**Exercise requirements**:
1. In the story about the night out, where did the narrator wake up the next day?
2. Write out word for word the part of the story about the night out that begins with "Clara and Tom" and ends with "I was bladdered.".

**Text extract**:
====================

He was drunk, I was drunk. He had two friends, so did I. His friend Tom and my friend Clara hit it off and started chatting, leaving the four of us remaining to chat idly between us until someone suggested moving to a club.

It was one of my first nights out, so I was slathered in fake tan, fake eyelashes and had lipstick dribbling down the sides of my mouth from where I'd applied it drunkenly in the toilets of the bar before we left. I was wearing 6-inch heels I still can't walk in and looked like Bambi's disabled sister making my way out of the bar and through the streets.

Clara and Tom had wandered off ahead "to get entrance sorted", leaving my remaining friend Lissy and Tom's two friends to help me get upright enough to be allowed in.

"She's too drunk." The security guard said, pointing at me. Lissy started to agree, but I pulled myself upright, tripped over the step and then shouted at him from the floor:

"No I'm not! I've got bad knees! There's a difference!" I started pointing at my feet in the heels, declaring that if I took them off then I would be able to walk fine, but the patriarchal society we lived in said that women were supposed to wear heels and that loads of clubs won't let women in if they're wearing trainers even though men were allowed to and it wasn't fair because it was discriminatory...

They let me in. They shouldn't have: I was bladdered.

I woke up the next day at Clara's house with makeup smeared all over my face, sticky hands from spilling drinks down myself and matted hair. Lissy had brought us both cups of tea, but I couldn't even move I felt so awful. Tropical fruit shots are lethal for fresh-faced 18-year-olds.

"Did you get Tom's number last night?" I asked Clara, who smiled coyly.

"He asked for mine! He hasn't texted me yet but he probably will when he's recovered from the hangover. He said the lads were staying at his so he might wait until they've gone home too." She said all of this with the smug expression of someone who was particularly pleased with themselves about their previous night's conquest.

"What about you and that friend of his?" Lissy asked me, forcing me to sit up and drink the tea. I took a sip, frowned and looked at him quizzically.

"What friend?" I asked. My memories of the previous night were a mess of bad choices, dad-dancing and cheesy chips.

"Tom's friend!" Clara piped up, grinning. "You two seemed like you were getting on well. You were dancing with him for ages!"

"Was I?" I honestly couldn't remember dancing with anyone in particular. I couldn't even really picture who they were talking about. I shrugged.

Around midday Clara's phone pinged with a text and Lissy grabbed it.

"You've got a text from an unknown number!" She said, grinning and throwing the phone to Clara, who knew she couldn't get away without telling us exactly what Tom had said.

"Oh my god, hope your hangover is as bad as ours is haha" Clara read out. So it started for her: the first boy she'd ever "spoken to". She started her own version of the dating-tango: a twisted, ever-changing and complex routine which might end up in a relationship. Each step and exchanged step a thrilling whirl of exhilaration in the mind of a teenager entering the dating scene for the first time. My shy friend was beginning to blossom.

====================

**Data segment**:
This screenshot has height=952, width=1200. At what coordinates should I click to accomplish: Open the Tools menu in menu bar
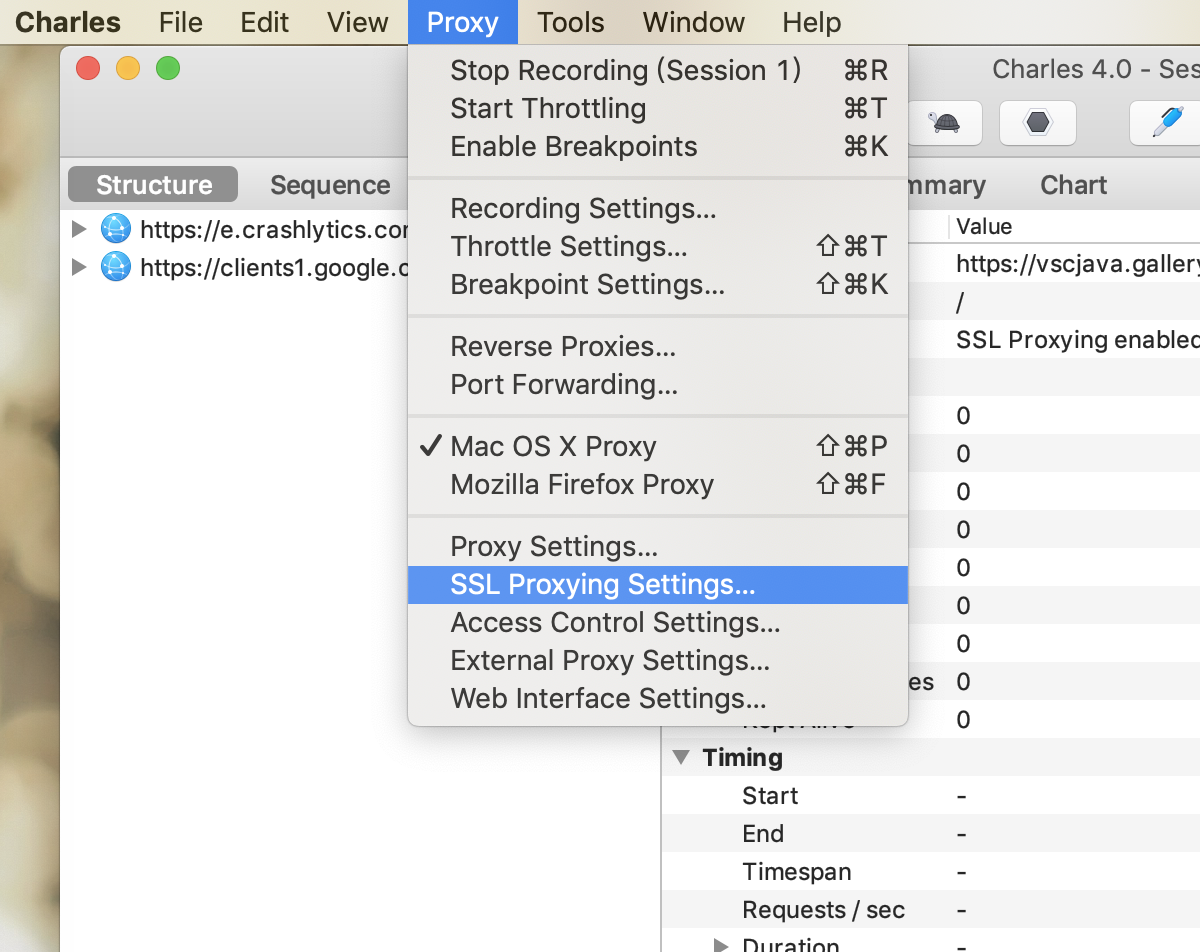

====================

**Responses in order**:
1. At Clara's house.

2.
Clara and Tom had wandered off ahead "to get entrance sorted", leaving my remaining friend Lissy and Tom's two friends to help me get upright enough to be allowed in.

"She's too drunk." The security guard said, pointing at me. Lissy started to agree, but I pulled myself upright, tripped over the step and then shouted at him from the floor:

"No I'm not! I've got bad knees! There's a difference!" I started pointing at my feet in the heels, declaring that if I took them off then I would be able to walk fine, but the patriarchal society we lived in said that women were supposed to wear heels and that loads of clubs won't let women in if they're wearing trainers even though men were allowed to and it wasn't fair because it was discriminatory...

They let me in. They shouldn't have: I was bladdered.